Provided entries below:

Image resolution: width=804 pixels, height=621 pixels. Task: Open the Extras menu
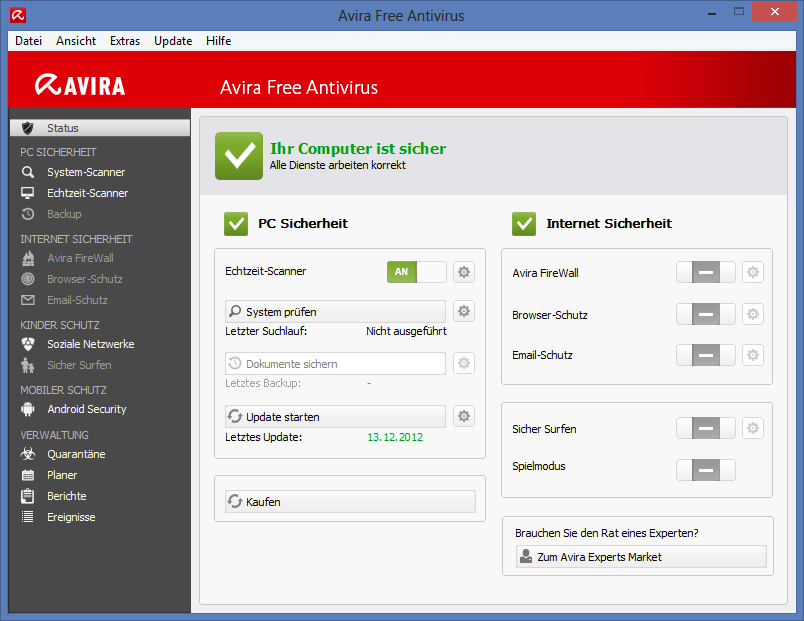click(x=125, y=41)
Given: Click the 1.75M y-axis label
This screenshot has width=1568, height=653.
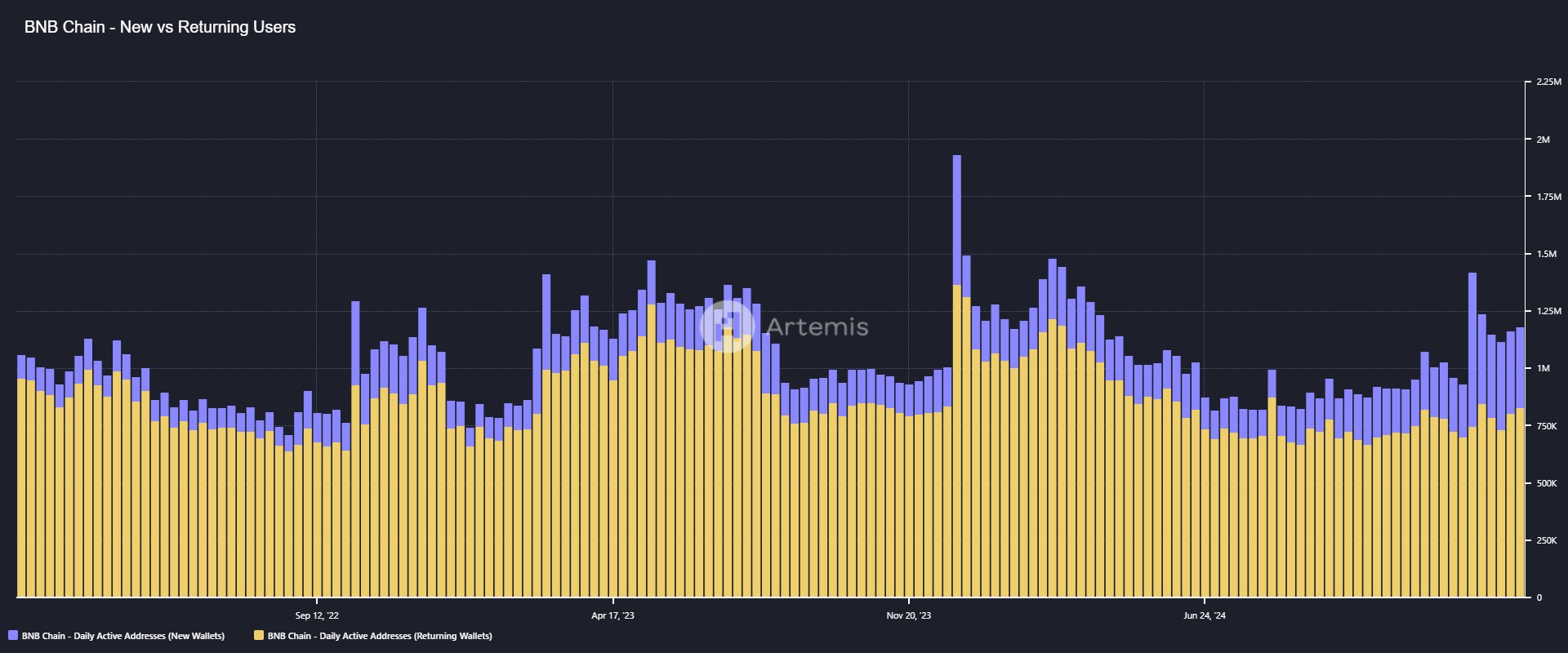Looking at the screenshot, I should 1548,197.
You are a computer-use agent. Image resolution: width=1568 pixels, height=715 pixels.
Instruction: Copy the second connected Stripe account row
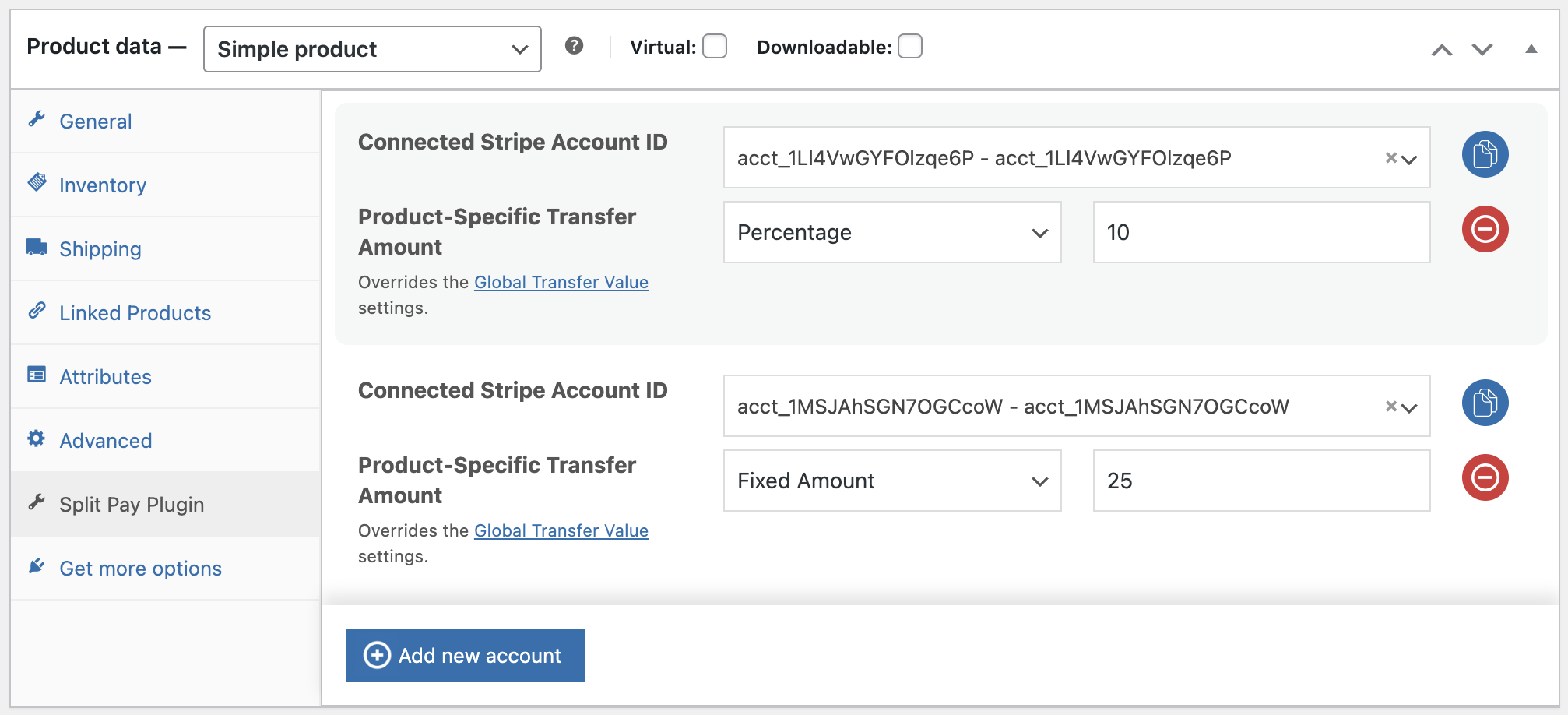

End of Provided entries.

→ What the task asks
Above are the records; print them all exactly and keep the pictures out.

→ Written response
Image resolution: width=804 pixels, height=621 pixels. Task: Open the Extras menu
click(x=125, y=41)
Given: Click the 1.75M y-axis label
This screenshot has width=1568, height=653.
Looking at the screenshot, I should 1548,197.
You are a computer-use agent. Image resolution: width=1568 pixels, height=715 pixels.
Instruction: Copy the second connected Stripe account row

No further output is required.